A word-for-word copy of the entries below is required.

Stored items:
▬▬▬
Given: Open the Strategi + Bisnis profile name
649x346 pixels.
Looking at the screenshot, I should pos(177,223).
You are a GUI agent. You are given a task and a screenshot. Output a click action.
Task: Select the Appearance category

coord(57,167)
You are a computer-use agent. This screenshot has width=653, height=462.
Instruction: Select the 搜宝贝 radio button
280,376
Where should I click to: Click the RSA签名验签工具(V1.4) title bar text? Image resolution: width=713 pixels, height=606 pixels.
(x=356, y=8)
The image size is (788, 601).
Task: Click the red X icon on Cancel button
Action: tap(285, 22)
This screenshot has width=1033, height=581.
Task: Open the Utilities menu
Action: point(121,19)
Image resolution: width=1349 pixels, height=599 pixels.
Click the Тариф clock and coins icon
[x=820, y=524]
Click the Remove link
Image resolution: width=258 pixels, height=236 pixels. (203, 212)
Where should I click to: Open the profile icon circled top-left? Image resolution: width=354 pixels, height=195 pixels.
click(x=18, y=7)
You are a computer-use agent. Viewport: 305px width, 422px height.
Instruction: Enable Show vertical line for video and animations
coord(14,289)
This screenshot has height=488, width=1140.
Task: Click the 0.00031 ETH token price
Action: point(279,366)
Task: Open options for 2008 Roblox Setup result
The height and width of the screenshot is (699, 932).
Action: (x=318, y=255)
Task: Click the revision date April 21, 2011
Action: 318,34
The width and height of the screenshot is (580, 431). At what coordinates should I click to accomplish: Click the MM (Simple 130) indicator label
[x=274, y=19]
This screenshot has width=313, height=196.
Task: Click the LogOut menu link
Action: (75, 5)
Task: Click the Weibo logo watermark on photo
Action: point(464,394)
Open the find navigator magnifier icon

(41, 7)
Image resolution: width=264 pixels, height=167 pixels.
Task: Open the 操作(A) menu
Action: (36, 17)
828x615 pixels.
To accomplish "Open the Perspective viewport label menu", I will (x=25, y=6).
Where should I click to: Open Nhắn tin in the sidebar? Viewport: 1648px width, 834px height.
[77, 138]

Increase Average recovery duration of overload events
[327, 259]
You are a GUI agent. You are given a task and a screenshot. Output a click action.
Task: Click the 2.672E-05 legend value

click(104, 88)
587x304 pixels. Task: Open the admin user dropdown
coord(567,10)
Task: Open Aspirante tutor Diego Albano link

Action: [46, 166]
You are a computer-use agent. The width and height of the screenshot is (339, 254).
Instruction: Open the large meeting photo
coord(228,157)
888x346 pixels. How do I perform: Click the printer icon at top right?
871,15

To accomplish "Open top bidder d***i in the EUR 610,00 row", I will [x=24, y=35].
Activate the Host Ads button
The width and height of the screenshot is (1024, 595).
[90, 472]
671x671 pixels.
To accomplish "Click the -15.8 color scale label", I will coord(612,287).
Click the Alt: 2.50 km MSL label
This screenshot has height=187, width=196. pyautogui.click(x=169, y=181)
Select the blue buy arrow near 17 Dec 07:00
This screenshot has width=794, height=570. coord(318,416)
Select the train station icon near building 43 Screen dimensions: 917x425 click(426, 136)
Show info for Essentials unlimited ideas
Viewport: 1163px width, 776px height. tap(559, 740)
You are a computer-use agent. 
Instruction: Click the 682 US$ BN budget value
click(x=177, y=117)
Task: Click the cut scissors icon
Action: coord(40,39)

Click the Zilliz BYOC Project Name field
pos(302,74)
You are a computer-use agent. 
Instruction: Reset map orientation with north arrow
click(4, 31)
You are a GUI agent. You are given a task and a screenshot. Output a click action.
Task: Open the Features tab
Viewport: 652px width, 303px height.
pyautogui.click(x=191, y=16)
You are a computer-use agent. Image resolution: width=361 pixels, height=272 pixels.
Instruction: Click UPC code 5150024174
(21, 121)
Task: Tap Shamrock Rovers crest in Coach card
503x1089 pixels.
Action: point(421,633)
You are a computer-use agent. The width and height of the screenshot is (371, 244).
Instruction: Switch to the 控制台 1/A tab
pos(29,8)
▬▬▬
* **Answer section**
Given: Open the Strategi + Bisnis profile name
649x346 pixels.
Looking at the screenshot, I should pos(177,223).
You are a GUI agent. You are given a task and a screenshot. Output a click action.
Task: Select the Appearance category

coord(57,167)
You are a computer-use agent. This screenshot has width=653, height=462.
Instruction: Select the 搜宝贝 radio button
280,376
Where should I click to: Click the RSA签名验签工具(V1.4) title bar text? Image resolution: width=713 pixels, height=606 pixels.
(x=356, y=8)
The image size is (788, 601).
Task: Click the red X icon on Cancel button
Action: tap(285, 22)
This screenshot has width=1033, height=581.
Task: Open the Utilities menu
Action: point(121,19)
Image resolution: width=1349 pixels, height=599 pixels.
Click the Тариф clock and coins icon
[x=820, y=524]
Click the Remove link
Image resolution: width=258 pixels, height=236 pixels. (203, 212)
Where should I click to: Open the profile icon circled top-left? Image resolution: width=354 pixels, height=195 pixels.
click(x=18, y=7)
You are a computer-use agent. Viewport: 305px width, 422px height.
Instruction: Enable Show vertical line for video and animations
coord(14,289)
This screenshot has height=488, width=1140.
Task: Click the 0.00031 ETH token price
Action: point(279,366)
Task: Open options for 2008 Roblox Setup result
The height and width of the screenshot is (699, 932).
Action: (x=318, y=255)
Task: Click the revision date April 21, 2011
Action: 318,34
The width and height of the screenshot is (580, 431). At what coordinates should I click to accomplish: Click the MM (Simple 130) indicator label
[x=274, y=19]
This screenshot has width=313, height=196.
Task: Click the LogOut menu link
Action: (75, 5)
Task: Click the Weibo logo watermark on photo
Action: point(464,394)
Open the find navigator magnifier icon

(41, 7)
Image resolution: width=264 pixels, height=167 pixels.
Task: Open the 操作(A) menu
Action: (36, 17)
828x615 pixels.
To accomplish "Open the Perspective viewport label menu", I will (x=25, y=6).
Where should I click to: Open Nhắn tin in the sidebar? Viewport: 1648px width, 834px height.
[77, 138]

Increase Average recovery duration of overload events
[327, 259]
You are a GUI agent. You are given a task and a screenshot. Output a click action.
Task: Click the 2.672E-05 legend value

click(104, 88)
587x304 pixels. Task: Open the admin user dropdown
coord(567,10)
Task: Open Aspirante tutor Diego Albano link

Action: [46, 166]
You are a computer-use agent. The width and height of the screenshot is (339, 254).
Instruction: Open the large meeting photo
coord(228,157)
888x346 pixels. How do I perform: Click the printer icon at top right?
871,15

To accomplish "Open top bidder d***i in the EUR 610,00 row", I will [x=24, y=35].
Activate the Host Ads button
The width and height of the screenshot is (1024, 595).
[90, 472]
671x671 pixels.
To accomplish "Click the -15.8 color scale label", I will coord(612,287).
Click the Alt: 2.50 km MSL label
This screenshot has height=187, width=196. pyautogui.click(x=169, y=181)
Select the blue buy arrow near 17 Dec 07:00
This screenshot has width=794, height=570. coord(318,416)
Select the train station icon near building 43 Screen dimensions: 917x425 click(426, 136)
Show info for Essentials unlimited ideas
Viewport: 1163px width, 776px height. tap(559, 740)
You are a computer-use agent. 
Instruction: Click the 682 US$ BN budget value
click(x=177, y=117)
Task: Click the cut scissors icon
Action: coord(40,39)

Click the Zilliz BYOC Project Name field
pos(302,74)
You are a computer-use agent. 
Instruction: Reset map orientation with north arrow
click(4, 31)
You are a GUI agent. You are given a task and a screenshot. Output a click action.
Task: Open the Features tab
Viewport: 652px width, 303px height.
pyautogui.click(x=191, y=16)
You are a computer-use agent. Image resolution: width=361 pixels, height=272 pixels.
Instruction: Click UPC code 5150024174
(21, 121)
Task: Tap Shamrock Rovers crest in Coach card
503x1089 pixels.
Action: point(421,633)
You are a computer-use agent. The width and height of the screenshot is (371, 244).
Instruction: Switch to the 控制台 1/A tab
pos(29,8)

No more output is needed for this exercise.